We have already said in terms of the debt, this will be done before the new debt powers in Part 2 of this Bill are used. However, I should note that Amendment 129 as drafted would prevent all the other provisions in the Bill that are not subject to the debt code of practice coming into force until the debt code was issued. I am not sure if that was the intention of the noble Viscount, but it would obviously be disproportionate and unnecessary.
It is also not clear from the amendment what parliamentary review of future changes to the code would entail but I am going to assume the noble Viscount would like Parliament to have the opportunity to challenge or scrutinise the code each time it is updated. If so, that would not be necessary or proportionate. The code will be revised periodically to keep it up to date with operational considerations and processes, and the Bill makes provision for each issued revision to be laid before Parliament.
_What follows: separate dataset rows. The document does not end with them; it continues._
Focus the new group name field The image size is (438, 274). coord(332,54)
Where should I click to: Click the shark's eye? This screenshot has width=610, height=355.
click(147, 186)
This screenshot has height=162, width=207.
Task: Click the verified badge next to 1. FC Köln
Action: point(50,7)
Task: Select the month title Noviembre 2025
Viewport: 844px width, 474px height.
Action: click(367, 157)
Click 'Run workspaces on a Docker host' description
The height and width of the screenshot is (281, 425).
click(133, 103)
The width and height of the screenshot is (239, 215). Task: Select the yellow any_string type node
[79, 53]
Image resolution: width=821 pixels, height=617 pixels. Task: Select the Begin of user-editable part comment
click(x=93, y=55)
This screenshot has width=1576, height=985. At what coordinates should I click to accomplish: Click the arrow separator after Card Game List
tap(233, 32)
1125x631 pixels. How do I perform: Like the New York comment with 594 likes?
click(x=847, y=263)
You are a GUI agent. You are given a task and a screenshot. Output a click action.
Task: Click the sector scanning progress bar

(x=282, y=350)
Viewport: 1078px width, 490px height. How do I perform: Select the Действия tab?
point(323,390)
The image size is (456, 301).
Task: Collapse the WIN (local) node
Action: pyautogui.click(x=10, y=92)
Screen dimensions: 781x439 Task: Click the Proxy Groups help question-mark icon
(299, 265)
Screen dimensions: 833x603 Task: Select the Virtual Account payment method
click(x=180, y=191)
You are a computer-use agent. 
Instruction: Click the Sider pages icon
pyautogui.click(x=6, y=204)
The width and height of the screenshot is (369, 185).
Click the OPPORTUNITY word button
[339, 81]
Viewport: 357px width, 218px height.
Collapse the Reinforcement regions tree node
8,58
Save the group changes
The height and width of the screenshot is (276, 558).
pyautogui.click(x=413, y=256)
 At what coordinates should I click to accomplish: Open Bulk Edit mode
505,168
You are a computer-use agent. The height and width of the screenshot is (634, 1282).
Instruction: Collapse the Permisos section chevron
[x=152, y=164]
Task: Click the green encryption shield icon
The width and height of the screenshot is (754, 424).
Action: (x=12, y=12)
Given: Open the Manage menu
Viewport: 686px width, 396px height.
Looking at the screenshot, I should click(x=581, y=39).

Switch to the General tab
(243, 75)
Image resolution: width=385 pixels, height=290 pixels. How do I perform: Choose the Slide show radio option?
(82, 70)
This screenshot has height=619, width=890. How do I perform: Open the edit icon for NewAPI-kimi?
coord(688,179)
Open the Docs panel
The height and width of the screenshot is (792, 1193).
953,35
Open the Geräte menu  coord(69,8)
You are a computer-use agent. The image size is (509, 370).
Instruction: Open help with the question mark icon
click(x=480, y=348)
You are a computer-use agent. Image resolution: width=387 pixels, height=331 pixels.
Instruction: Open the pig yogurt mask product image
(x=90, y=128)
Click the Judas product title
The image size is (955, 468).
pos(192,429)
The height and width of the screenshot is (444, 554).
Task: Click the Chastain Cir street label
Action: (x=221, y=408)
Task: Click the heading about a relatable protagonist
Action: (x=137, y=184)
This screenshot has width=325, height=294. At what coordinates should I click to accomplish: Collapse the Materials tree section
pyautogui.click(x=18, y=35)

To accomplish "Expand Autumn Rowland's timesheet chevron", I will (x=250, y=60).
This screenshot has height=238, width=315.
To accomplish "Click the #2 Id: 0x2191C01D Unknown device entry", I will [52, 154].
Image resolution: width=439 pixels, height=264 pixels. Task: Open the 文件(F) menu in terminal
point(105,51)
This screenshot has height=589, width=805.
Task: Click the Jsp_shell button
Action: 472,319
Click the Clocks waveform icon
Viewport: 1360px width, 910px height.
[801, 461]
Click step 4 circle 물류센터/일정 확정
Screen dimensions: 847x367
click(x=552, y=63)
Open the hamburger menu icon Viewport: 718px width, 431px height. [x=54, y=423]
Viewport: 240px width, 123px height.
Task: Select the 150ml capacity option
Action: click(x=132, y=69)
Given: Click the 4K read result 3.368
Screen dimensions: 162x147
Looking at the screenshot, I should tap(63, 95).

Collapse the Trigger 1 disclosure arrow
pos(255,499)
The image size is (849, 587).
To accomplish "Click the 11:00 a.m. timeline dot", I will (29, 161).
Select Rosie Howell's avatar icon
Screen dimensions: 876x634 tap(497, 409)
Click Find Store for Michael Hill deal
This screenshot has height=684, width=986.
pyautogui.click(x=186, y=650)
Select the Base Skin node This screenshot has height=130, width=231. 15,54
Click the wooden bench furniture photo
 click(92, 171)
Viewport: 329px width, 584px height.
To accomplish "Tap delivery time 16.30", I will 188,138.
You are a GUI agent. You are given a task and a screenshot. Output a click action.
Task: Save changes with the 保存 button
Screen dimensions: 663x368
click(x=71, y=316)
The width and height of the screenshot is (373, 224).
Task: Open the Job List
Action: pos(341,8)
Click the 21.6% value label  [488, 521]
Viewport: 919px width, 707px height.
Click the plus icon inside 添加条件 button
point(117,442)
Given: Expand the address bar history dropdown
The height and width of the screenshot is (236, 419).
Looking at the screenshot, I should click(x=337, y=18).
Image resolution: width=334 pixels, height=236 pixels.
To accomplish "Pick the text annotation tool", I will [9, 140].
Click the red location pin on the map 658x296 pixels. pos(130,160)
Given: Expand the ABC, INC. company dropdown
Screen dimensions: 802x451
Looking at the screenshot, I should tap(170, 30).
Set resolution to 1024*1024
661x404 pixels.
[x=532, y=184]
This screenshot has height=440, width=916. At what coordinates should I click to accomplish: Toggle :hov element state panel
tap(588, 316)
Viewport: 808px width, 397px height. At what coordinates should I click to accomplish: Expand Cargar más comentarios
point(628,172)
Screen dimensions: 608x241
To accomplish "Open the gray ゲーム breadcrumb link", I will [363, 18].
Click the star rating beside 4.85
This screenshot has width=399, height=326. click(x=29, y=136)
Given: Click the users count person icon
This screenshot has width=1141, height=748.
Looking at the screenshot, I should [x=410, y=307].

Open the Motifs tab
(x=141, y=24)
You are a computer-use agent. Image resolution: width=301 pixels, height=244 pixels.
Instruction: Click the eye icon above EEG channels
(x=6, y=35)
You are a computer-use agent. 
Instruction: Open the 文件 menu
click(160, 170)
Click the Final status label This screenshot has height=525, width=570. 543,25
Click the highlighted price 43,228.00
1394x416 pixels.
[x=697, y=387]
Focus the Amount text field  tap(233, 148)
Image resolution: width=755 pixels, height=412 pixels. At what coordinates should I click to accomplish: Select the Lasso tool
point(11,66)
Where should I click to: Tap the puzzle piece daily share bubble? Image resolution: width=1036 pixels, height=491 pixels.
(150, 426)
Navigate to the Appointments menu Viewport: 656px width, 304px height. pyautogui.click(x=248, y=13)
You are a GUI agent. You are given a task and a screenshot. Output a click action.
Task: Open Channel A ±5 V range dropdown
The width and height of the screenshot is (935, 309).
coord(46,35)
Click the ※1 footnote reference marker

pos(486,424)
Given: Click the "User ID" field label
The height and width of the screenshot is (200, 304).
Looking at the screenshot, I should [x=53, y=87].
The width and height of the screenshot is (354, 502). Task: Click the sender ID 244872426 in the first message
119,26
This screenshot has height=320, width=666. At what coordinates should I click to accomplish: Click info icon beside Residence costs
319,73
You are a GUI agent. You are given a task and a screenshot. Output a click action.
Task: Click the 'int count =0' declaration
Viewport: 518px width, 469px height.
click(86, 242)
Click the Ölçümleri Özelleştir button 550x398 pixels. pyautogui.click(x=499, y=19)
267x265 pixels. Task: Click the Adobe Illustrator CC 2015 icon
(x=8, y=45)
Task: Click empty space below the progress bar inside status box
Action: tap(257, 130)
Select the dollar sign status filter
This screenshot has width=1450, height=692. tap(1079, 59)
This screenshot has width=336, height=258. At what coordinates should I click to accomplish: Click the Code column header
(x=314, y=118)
The noble Viscount mentioned the importance of Parliament seeing the rules. It is worth understanding that the debt code of practice does not contain statutory provisions, nor does it place obligations on others. Rather, it sets out how the department will operationalise the new recovery powers. The Bill clearly sets out in considerable detail the legal obligations introduced. Other substantive provisions set out in regulations will, of course, be subject to normal opportunities for parliamentary scrutiny. I am also unaware of any precedent for revisions to a code of this nature to be considered by Parliament or subject to its approval.
Amendment 128 takes us back to the PSFA in Part 1 of the Bill. Noble Lords will recall that we have already discussed Clause 62, which makes provision for the PSFA to produce a code of practice that will explain how and why civil penalties will be calculated and imposed to ensure the powers are used transparently and reasonably. This clause stands part of the Bill.
A draft of the PSFA code of practice has also been provided to noble Lords, as was promised in Committee in the other place. As I mentioned, the PSFA intends to consult widely on the code of practice prior to the publication of the finalised draft, which will be before the first use of the penalty powers. Indeed, Clause 62(4) states:
“The Minister must lay the code of practice, or any reissued code of practice, before Parliament”.
I have outlined that the provisions already in the Bill go above and beyond what is required for legislation of this kind because we recognise the importance of the code of practice and have done so in the spirit of transparency. With those assurances, I urge the noble Viscount to withdraw his amendment.
My Lords, the codes of practice are documents which we feel, from how the Bill is drafted, are being treated as ancillary—I set out my stall on that earlier—when, in truth, they are central. These codes will be the compass by which investigators navigate the use of intrusive and sensitive powers, they will be the primary reference point for those administering the system and those subject to it, and they will set the standards by which the system is judged.
Having said that, I have noted the Minister’s responses and reassurances, particularly on the publication of the codes, if I heard her correctly, so I appreciate all that. I will look further at the purpose behind our Amendment 129, and I take her point on that. I am not in the business of wrecking the Bill—I know she did not say that—and will reflect before Report on that amendment and the responses the Minister has given to the other amendments. I appreciate all her responses. With that, I beg leave to withdraw my amendment.